The hard part of FEM/BEM is not the API — it is knowing which formulation, preconditioner, or closed-form check to use. The companion package radia-mcp — the first and only public MCP server suite for Coreform Cubit, Gmsh, and build123d — packages that expertise as 40+ Model Context Protocol (MCP) servers (340+ tools), so an AI assistant (Claude Code, Cursor, Continue, …) drives the Radia + NGSolve workflow correctly — not just plausibly.

pip install radia-mcp

radia-ngsolve — the NGSolve FEM/BEM brain (34 tools)

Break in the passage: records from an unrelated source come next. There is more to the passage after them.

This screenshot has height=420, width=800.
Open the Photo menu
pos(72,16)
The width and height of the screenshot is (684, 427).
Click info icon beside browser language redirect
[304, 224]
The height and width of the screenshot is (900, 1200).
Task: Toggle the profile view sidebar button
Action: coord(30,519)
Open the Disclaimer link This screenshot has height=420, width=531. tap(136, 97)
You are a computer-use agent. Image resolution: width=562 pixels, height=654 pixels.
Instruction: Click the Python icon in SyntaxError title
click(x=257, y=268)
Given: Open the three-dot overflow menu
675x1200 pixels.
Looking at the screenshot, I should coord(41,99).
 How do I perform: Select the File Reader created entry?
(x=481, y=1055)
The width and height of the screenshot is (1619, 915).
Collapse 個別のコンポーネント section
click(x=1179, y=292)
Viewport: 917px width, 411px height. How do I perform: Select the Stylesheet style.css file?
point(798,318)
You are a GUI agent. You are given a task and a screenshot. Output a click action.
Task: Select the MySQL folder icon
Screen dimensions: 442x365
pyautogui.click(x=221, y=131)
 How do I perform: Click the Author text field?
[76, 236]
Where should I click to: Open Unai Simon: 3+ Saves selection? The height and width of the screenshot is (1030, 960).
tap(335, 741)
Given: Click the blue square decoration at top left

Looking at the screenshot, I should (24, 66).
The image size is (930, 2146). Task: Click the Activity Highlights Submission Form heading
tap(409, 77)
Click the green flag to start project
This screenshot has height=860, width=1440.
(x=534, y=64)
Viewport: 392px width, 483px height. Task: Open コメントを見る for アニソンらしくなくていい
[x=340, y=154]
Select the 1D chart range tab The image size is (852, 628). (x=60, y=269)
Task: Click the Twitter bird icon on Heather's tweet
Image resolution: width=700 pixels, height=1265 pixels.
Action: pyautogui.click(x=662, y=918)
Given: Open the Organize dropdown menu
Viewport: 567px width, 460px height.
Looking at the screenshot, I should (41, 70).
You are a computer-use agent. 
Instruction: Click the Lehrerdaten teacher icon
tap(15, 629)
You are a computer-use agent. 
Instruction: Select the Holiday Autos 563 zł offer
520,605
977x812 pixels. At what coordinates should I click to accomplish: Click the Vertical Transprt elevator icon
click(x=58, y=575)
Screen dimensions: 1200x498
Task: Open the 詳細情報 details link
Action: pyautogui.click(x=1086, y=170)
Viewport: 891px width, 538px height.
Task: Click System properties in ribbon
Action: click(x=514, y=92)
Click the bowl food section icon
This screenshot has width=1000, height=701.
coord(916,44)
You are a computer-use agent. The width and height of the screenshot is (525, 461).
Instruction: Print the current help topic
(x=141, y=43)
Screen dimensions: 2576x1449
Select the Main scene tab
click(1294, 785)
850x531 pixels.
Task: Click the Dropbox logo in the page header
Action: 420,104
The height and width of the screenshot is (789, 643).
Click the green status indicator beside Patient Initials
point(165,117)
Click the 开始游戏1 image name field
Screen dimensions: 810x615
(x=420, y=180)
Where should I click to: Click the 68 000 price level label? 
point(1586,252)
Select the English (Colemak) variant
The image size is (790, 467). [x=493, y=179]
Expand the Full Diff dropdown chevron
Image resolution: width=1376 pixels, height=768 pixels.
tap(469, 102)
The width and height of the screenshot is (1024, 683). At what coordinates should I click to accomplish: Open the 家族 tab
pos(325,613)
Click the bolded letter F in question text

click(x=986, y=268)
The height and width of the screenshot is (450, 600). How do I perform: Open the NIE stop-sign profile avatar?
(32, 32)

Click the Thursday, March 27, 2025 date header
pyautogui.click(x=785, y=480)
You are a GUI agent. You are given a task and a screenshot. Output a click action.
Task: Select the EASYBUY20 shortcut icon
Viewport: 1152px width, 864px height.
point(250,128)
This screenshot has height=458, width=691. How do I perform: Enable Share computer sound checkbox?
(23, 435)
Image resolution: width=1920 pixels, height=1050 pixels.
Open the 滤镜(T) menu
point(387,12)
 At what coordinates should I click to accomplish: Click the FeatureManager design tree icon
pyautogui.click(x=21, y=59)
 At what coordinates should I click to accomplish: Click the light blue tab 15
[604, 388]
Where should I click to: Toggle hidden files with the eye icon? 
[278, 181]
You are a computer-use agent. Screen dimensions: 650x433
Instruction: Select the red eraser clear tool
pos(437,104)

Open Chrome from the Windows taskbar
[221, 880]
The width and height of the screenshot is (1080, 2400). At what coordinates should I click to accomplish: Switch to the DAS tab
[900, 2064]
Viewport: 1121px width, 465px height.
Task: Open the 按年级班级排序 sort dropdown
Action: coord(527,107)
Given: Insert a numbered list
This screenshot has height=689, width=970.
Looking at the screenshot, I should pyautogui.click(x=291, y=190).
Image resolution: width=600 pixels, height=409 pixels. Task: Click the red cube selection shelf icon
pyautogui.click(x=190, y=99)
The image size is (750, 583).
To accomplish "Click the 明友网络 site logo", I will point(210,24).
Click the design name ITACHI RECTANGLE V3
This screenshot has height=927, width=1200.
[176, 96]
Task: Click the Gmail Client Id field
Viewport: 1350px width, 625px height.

The flagship server for this repository turns the Radia ↔ NGSolve hybrid (FEM + BEM + PEEC) from tribal knowledge into queryable, version-controlled, offline documentation plus live diagnostic tools:

Theme	Representative tools	What you get
Validation oracle	analytical_formulas	"Given analysis X, which closed form is the trusted reference?" — Wakao-Igarashi-Fujiwara-Kameari Part 1–9, cuboid average-$B$ (sympy-derived C++ kernel), full Bessel cylindrical AC impedance, ellipsoid demagnetization, thin-plate eddy current, …
Open boundary	kelvin_transformation, kelvin_identify_post_hoc	Kelvin-inversion theory for exact open-boundary FEM — plus a live tool that patches Kelvin Periodic Identifications into an existing .vol
HCurl preconditioning	sparsesolv	Compact AMS / Hiptmair-Xu (HYPRE-free, TaskManager-native) for curl-curl eddy-current systems
Model-order reduction	cln_3d, cln_sibc_orthogonal, cln_sphere_dd_pipeline, bem_cln	Cauer Ladder Network MOR, incl. a double-double (~32-digit) VIM pipeline
Circuit extraction	peec_inductance, ngsbem_inductance	PEEC-from-STEP and ngsolve.bem inductance recipes
Surface impedance	esim	ESIM nonlinear cell problem for induction-heating workpieces
Axisymmetric FE	axifem_documentation	Henrotte $Q$-element axisymmetric basis for 2D axisymmetric magnetics
Force & cross-validation	force_validation	EM force extraction (Maxwell stress / virtual work) with closed-form cross-checks
Parallelism	taskmanager	The caller-wraps TaskManager policy + repo audit
Live linting	lint_radia_script, lint_radia_directory	Flags NGSolve/Radia convention violations before they ship
Panel development	panel_schema, panel_add_param, panel_widget_locations	Introspect and extend notebook panel workbenches

Self-describing — start at radia-meta

The suite is a catalog: call mcp-server-radia-meta first and it tells you which of the 40+ servers covers your concept — NGSolve, Cubit hex meshing, build123d CAD authoring, Gmsh post-processing, differential-forms + Mathematica symbolic verification, PEEC, motors, MOR, optimization (Optuna / Bayesian / evolutionary), TEAM benchmarks, and more.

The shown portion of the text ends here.